Michael Kirby's stained fingers pull out pastel chalk from a multicolor box. He crawls along the sidewalk, measuring and drawing lines in bright colors. He wears his father's old mechanic jumpsuit that is splotched with paint from previous projects. His tattered gloves are missing fingers, and the pastel chalk leaves them stained. But his focus is unbreakable. He isn't distracted by the live feed that streams his every move onto the internet or the passersby that take interest.
Kirby, a 34-year-old muralist from Baltimore, spent last week painstakingly recreating a 3-D image from a work of art that is on view in the exhibition, "Falnama: The Book of Omens," at the Arthur M. Sackler Gallery. The process of drawing the lines is the hardest, he says. "I'm kind of the only person right now that knows what this is," he jokes and he looks at the maze of lines and shapes in front of him. The lines are to establish a viewpoint, so that the final image, once the paint and details are applied, will appear in 3-D if the viewer is standing in the right spot.
Kirby, one of the first street muralists to work in 3-D, started as a teenager in Italy. He needed a job, and saw others painting on the street. He gave it a try and hasn't looked back since. Originally from Baltimore, he has painted sidewalk murals in London, Berlin, New York, Mexico City, San Francisco and Caracas among others. Kirby founded the Murals of Baltimore studio in Baltimore, Maryland.

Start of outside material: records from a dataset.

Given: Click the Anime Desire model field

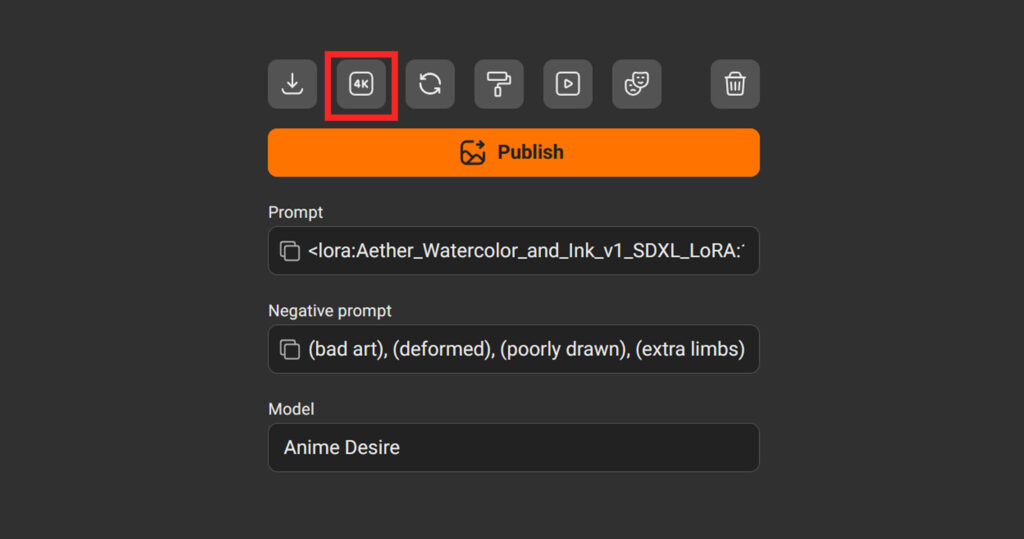Looking at the screenshot, I should click(513, 447).
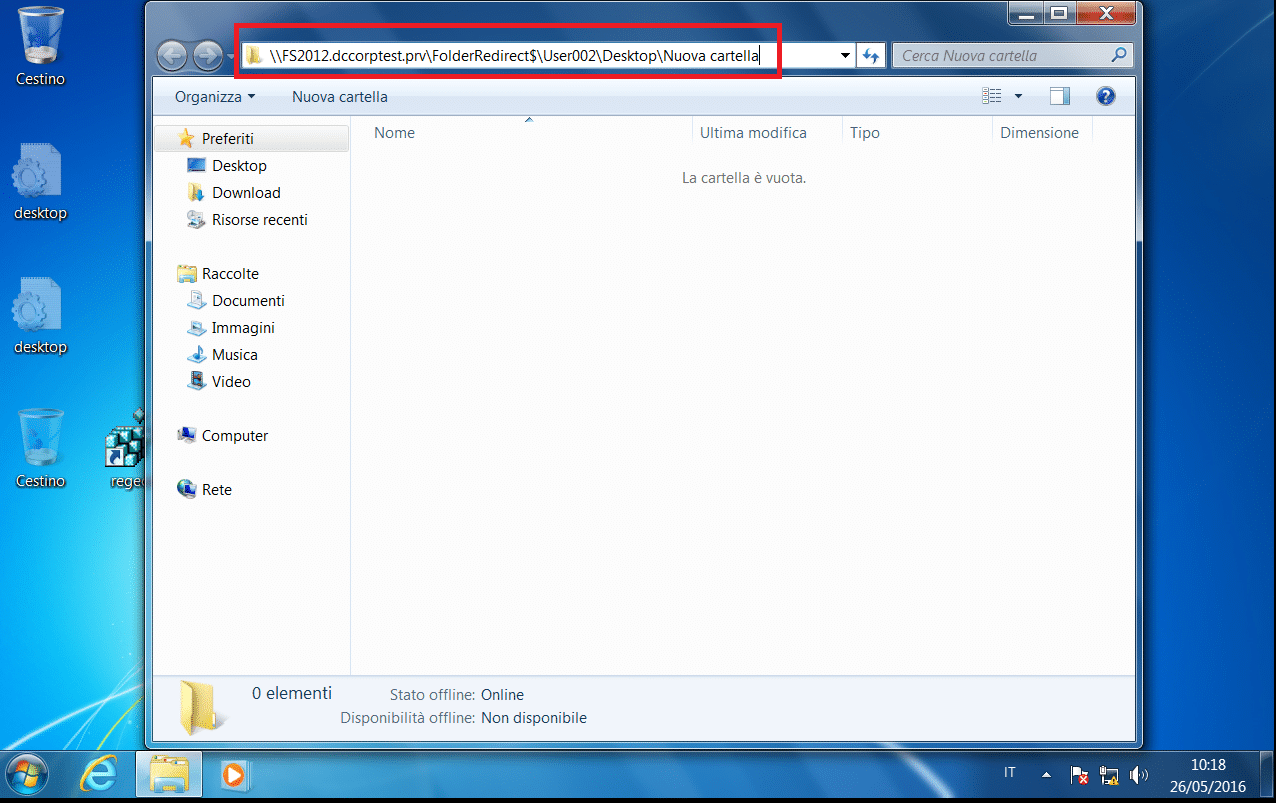
Task: Open the Organizza menu
Action: coord(214,97)
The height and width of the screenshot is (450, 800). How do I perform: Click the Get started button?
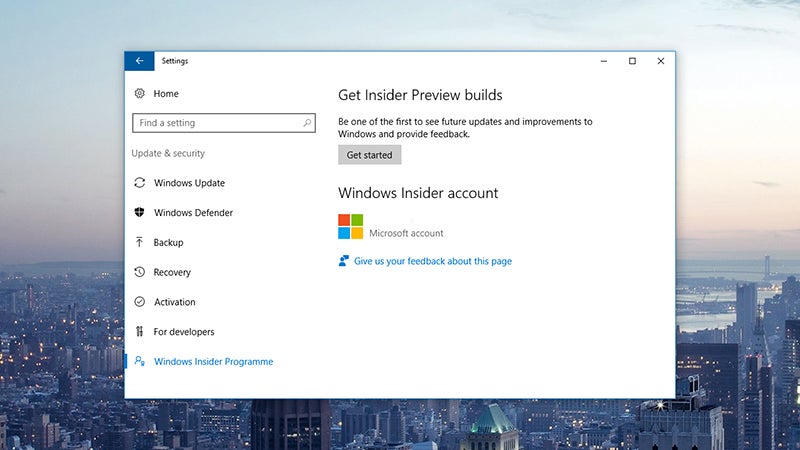369,155
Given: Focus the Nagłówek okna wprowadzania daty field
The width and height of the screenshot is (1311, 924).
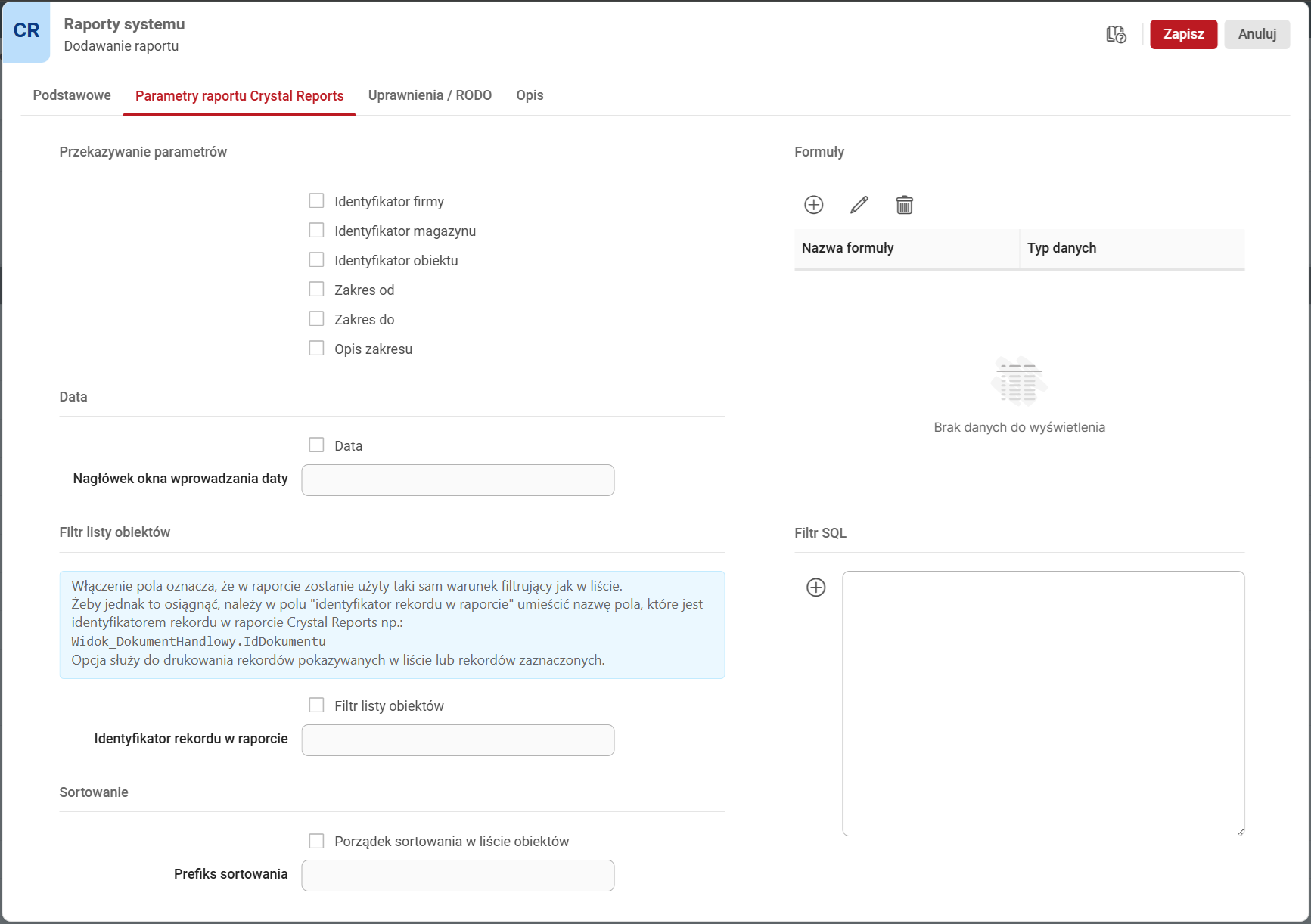Looking at the screenshot, I should click(x=458, y=480).
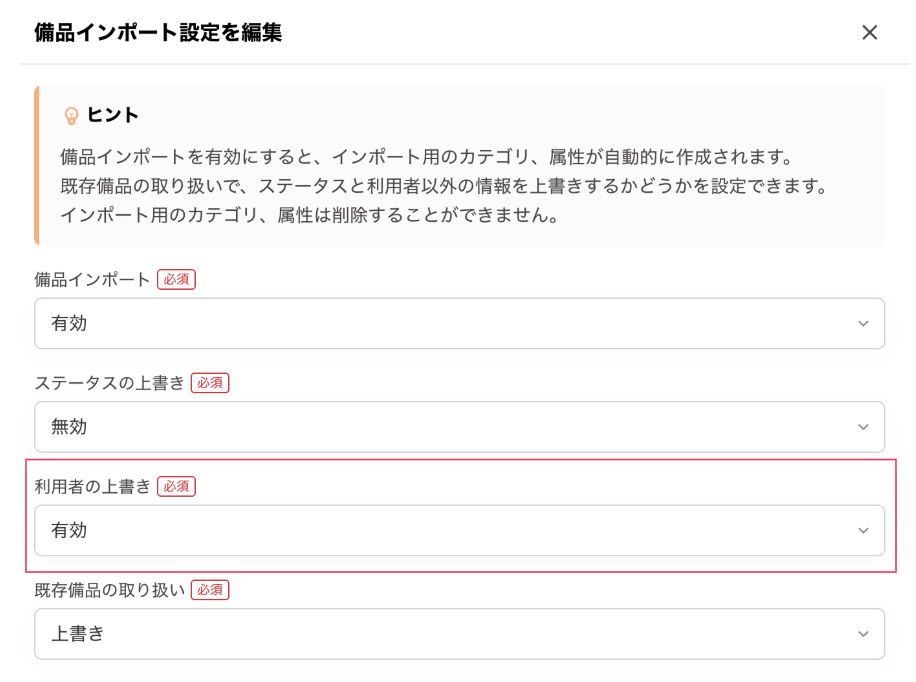This screenshot has height=682, width=916.
Task: Click the chevron arrow in ステータスの上書き field
Action: pos(863,427)
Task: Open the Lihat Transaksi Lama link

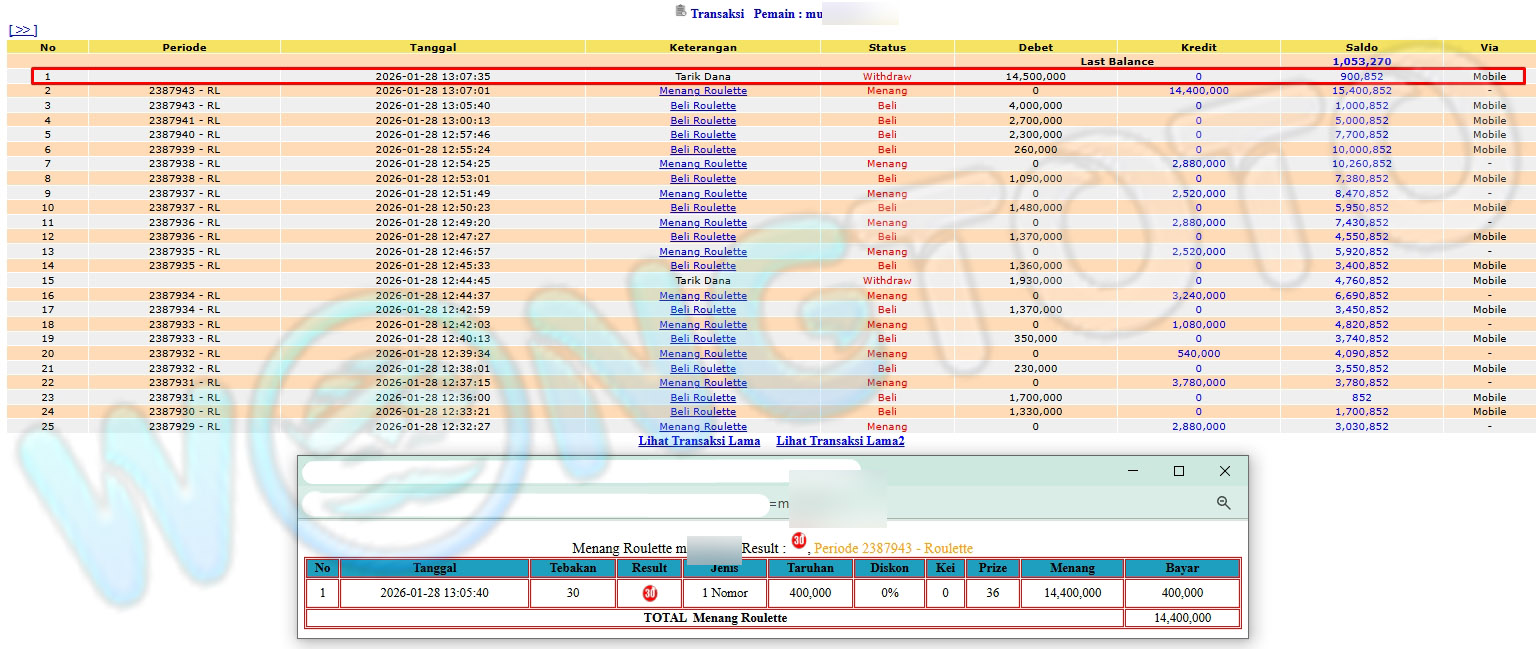Action: click(x=699, y=441)
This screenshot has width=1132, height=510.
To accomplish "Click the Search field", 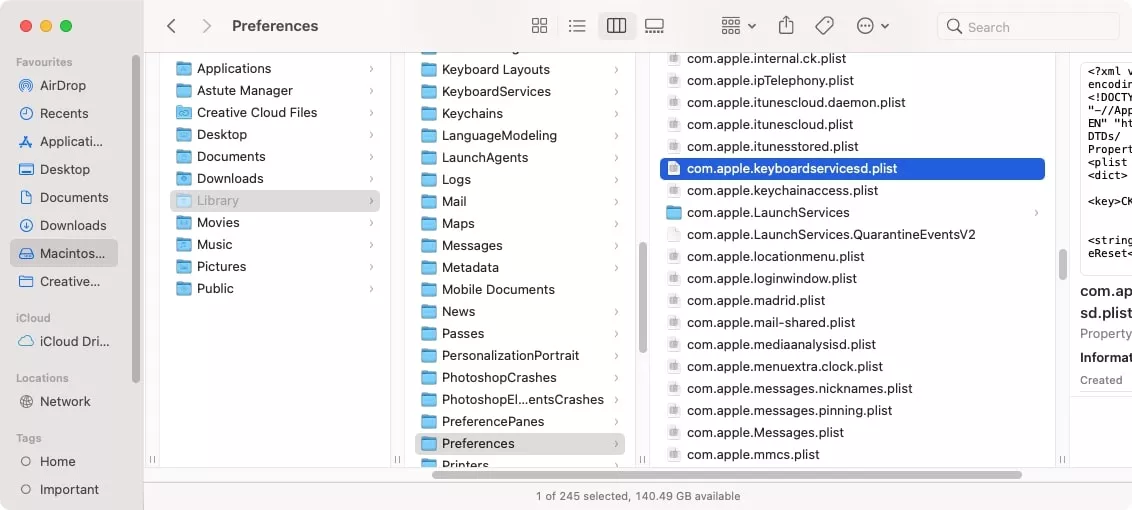I will click(x=1035, y=27).
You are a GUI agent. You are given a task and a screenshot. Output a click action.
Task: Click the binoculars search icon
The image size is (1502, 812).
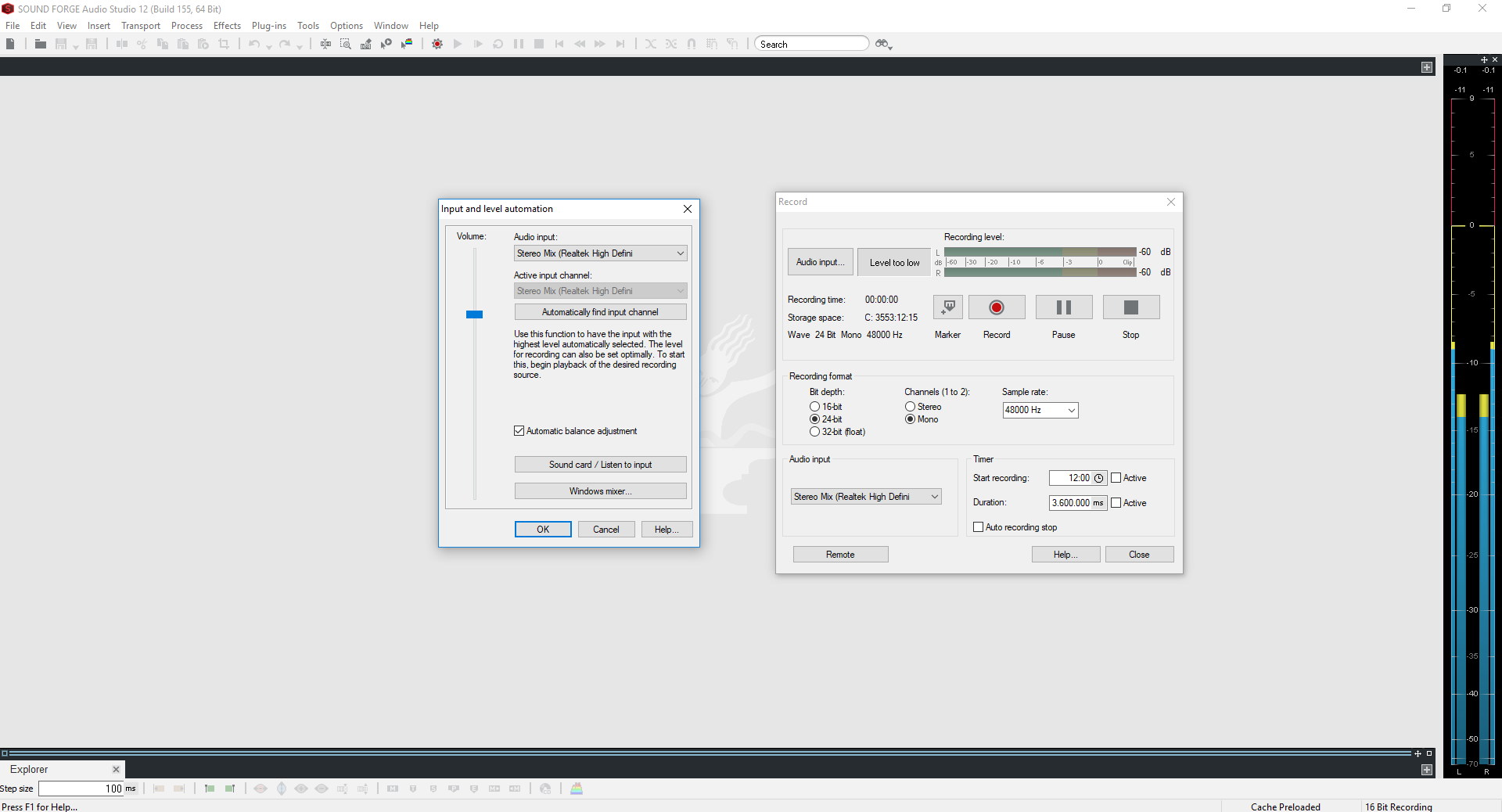click(882, 44)
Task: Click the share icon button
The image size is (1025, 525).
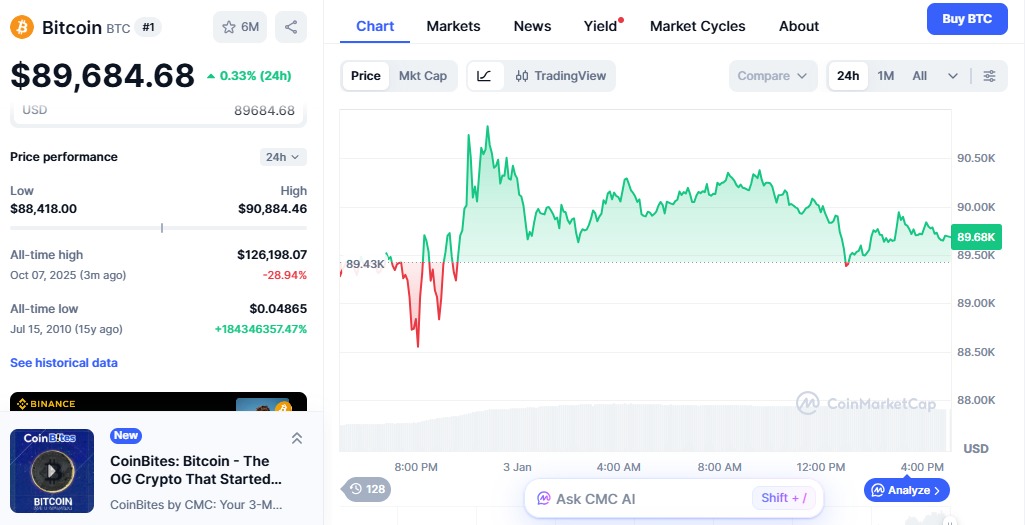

When he finished the painting on Friday, Kirby stood on a ladder to fully capture the 3-D effect. The sun image seemed to jump from the pavement, and the careful lettering rose above the book's pages. The mural won't last forever, and that is the point of street murals, also known as "ephemeral murals". "Eventually, the rain, weather and foot traffic will wear it away." When asked if he actually expects people to walk over it, he says "Yeah, they'll walk on it. It's pavement."